‘Green Shield’ Is More Appropriate

The Insurer Has Its Mitts On Way, Way Too Much Money
Ron Shinkman

As autumn moves toward winter and the holiday season, people often gussy up their appearances and homes, shifting to more merry palettes.

Blue Shield of California has had that same sort of medium blue as its primary palette since it began doing business in the 1930s. I think it's high time it also made a color switch – to a nice, bright kelly green and change its name to Green Shield as well. Not only would it be more jolly, it would make a lot more symbolic sense.

Because, really, how else do you illustrate why the San Francisco-based health insurer wriggled its way out of one of the primary conditions for its $2.1 billion purchase of Medi-Cal insurer Care1st Health Plan?

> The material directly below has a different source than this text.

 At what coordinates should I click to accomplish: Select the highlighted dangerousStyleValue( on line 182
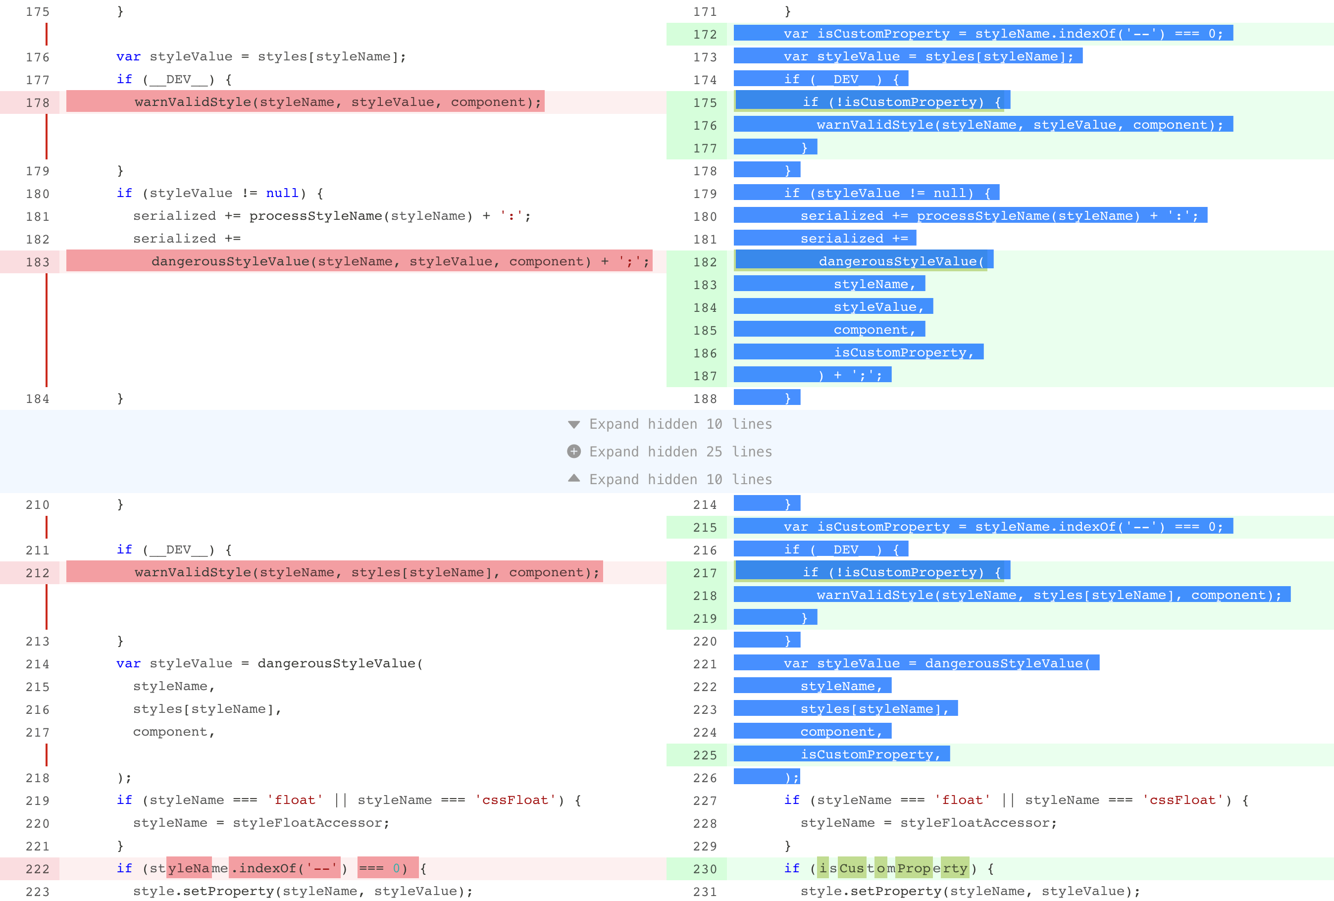[x=902, y=261]
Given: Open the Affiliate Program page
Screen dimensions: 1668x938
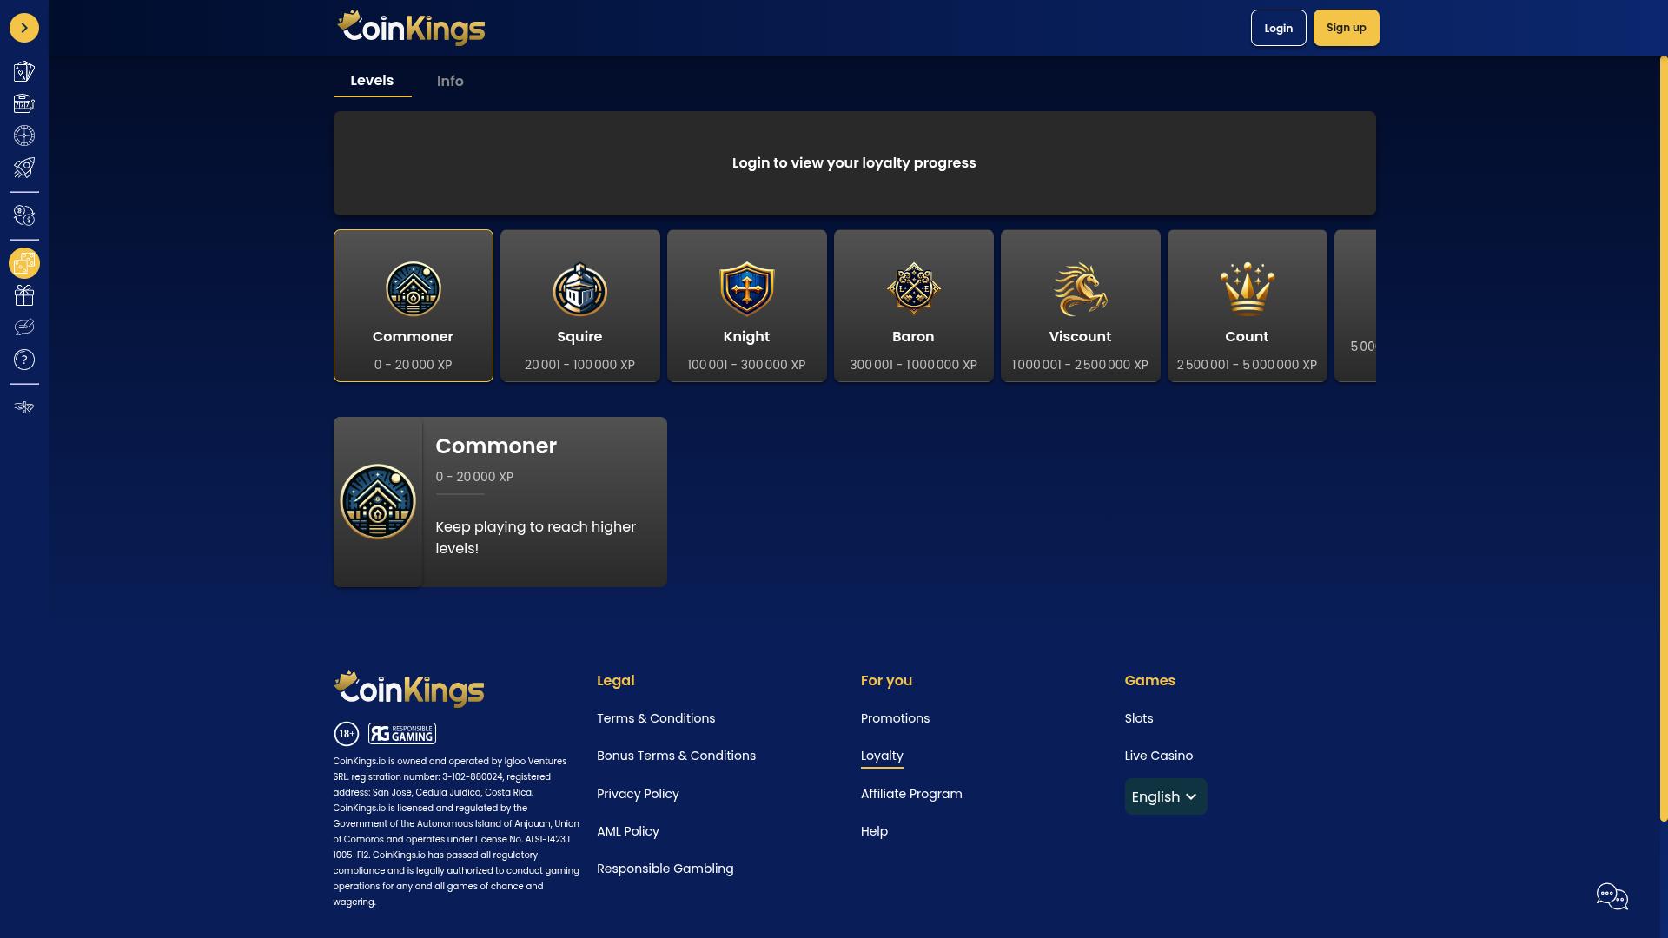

In striking a deal with the Department of Managed Health Care to approve the purchase last month, Blue Shield agreed to pay $140 million to a variety of charitable organizations over the next decade. 

But as my colleague Chad Terhune at the Los Angeles Times reported earlier this week, Blue Shield simply decided that the sum would be deducted from the $35 million it currently gives to charitable foundations annually. It's the sort of bookkeeping maneuver that almost makes the brash studio accounting that occurs in the movie industry seem amateurish.

Blue Shield already has surpluses of about $4 billion on hand -- far, far more than it's legally required to keep in reserve. So, if you're going to thumb your nose at regulators and stiff charities to keep your hands on a measly 3.5% percent of that loot, Green Shield seems a much more appropriate name. 

That has also has some marketing potential – the insurer could use the lulling Renaissance tune “Greensleeves” to try and soften its image. Then again, since Henry the VIII is often credited with writing that song, maybe that's not such a good idea. 

It would at least put Blue/Green Shield in familiar territory, as it has had a lot of recent brushes with head-lopping. Such as last year, when it lost its nearly 80-year-old tax exemption in California after the Franchise Tax Board decided it operated more like a for-profit organization.

Or more recently, when DMHC Director Shelley Rouillard decided to fine both Blue Shield and Anthem Blue Cross for publishing faulty provider directories for its enrollees. Blue Shield got smacked with a $350,000 penalty versus the $250,000 levied against Anthem because it was apparently a tad peevish during the disclosure and negotiation process. 

Believe me, when you come off seeming as if you merit more punishment than corporate behemoth Anthem, that's quite an achievement.

Sadly, Rouillard decided to sheathe her blade over the charitable contributions that suddenly went south. She claimed that the agreement was worded to have been interpreted in other ways. Or in other words, that probably means the deal would have fallen apart if she didn't accommodate that escape hatch. 

Blue/Green Shield is structured as a mutual benefit corporation, which has allowed it to avoid filing 990 tax forms, again shielding from public view how it spends its money or pays its executives. The original intent of that structure was to benefit the corporation's actual membership.

It would be a wonderful early Christmas gift if Blue/Green Shield decided to distribute, say, $3 billion to its enrollees as a mutual benefit. After all, those years of systemic double-digit premium increases must have left them a bit shell-shocked. 

Of course, if Blue/Green Shield did that it wouldn't live up to its new name and palette, so that won't happen.

I guess I keep hoping for “A Christmas Carol. “ It looks like I’m going to have to settle for “It's A Wonderful Life.” 

At least I know where to find a dead ringer for Lionel Barrymore.

Ron Shinkman is the Publisher of Payers & Providers.